• SELECTED EXTRACT:
==========
Chelator Focused Library

Over the past 10 years, four main scientific strategies have emerged in traditional chelation therapy which include altering metal biodistribution, inhibition specific metalloenzymes associated with a disease, enhancing the reactivity of a metal complex to promote cytotoxicity, and conversely, passivating the reactivity of metals by site-activated chelation to prevent cytotoxicity [1-2].

Life Chemicals offers its new Chelator Library (over 5,700 compounds) that is based on a variety of metal-binding groups. Selected chelator types demonstrate binding metal ions and affinities to metalloproteins providing a diverse range of molecular platforms that can be used for design, synthesis, and screening lead-like chelating agents [3].
==========
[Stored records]
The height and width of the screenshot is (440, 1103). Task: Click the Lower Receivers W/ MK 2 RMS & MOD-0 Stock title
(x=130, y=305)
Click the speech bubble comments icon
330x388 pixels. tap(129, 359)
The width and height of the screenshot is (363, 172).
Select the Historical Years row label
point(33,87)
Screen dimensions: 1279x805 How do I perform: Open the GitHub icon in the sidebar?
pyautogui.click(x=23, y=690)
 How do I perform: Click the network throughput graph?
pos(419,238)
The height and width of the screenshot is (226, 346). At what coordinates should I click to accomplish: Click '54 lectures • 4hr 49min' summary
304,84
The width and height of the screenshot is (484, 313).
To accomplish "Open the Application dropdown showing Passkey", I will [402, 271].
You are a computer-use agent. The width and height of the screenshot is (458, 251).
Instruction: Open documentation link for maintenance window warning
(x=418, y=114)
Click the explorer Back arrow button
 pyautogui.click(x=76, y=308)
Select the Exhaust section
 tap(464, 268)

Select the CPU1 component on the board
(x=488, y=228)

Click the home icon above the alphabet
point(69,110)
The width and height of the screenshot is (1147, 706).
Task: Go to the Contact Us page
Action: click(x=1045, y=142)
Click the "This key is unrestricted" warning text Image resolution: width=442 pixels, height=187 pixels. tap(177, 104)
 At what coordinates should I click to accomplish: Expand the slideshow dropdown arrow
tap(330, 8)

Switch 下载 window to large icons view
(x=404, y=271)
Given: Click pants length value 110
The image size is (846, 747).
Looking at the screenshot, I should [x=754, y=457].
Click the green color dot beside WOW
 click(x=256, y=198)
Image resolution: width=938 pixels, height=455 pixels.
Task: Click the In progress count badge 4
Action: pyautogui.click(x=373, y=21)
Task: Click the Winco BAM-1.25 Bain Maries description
==========
• WORK TO COMPLETE:
In the chelator library text, update everything from "Chelator Focused Library" down to "prevent cytotoxicity [1-2]." by replacing "metalloenzymes" with "metal-dependent enzymes".

• ANSWER FOR THE TASK:
Chelator Focused Library

Over the past 10 years, four main scientific strategies have emerged in traditional chelation therapy which include altering metal biodistribution, inhibition specific metal-dependent enzymes associated with a disease, enhancing the reactivity of a metal complex to promote cytotoxicity, and conversely, passivating the reactivity of metals by site-activated chelation to prevent cytotoxicity [1-2].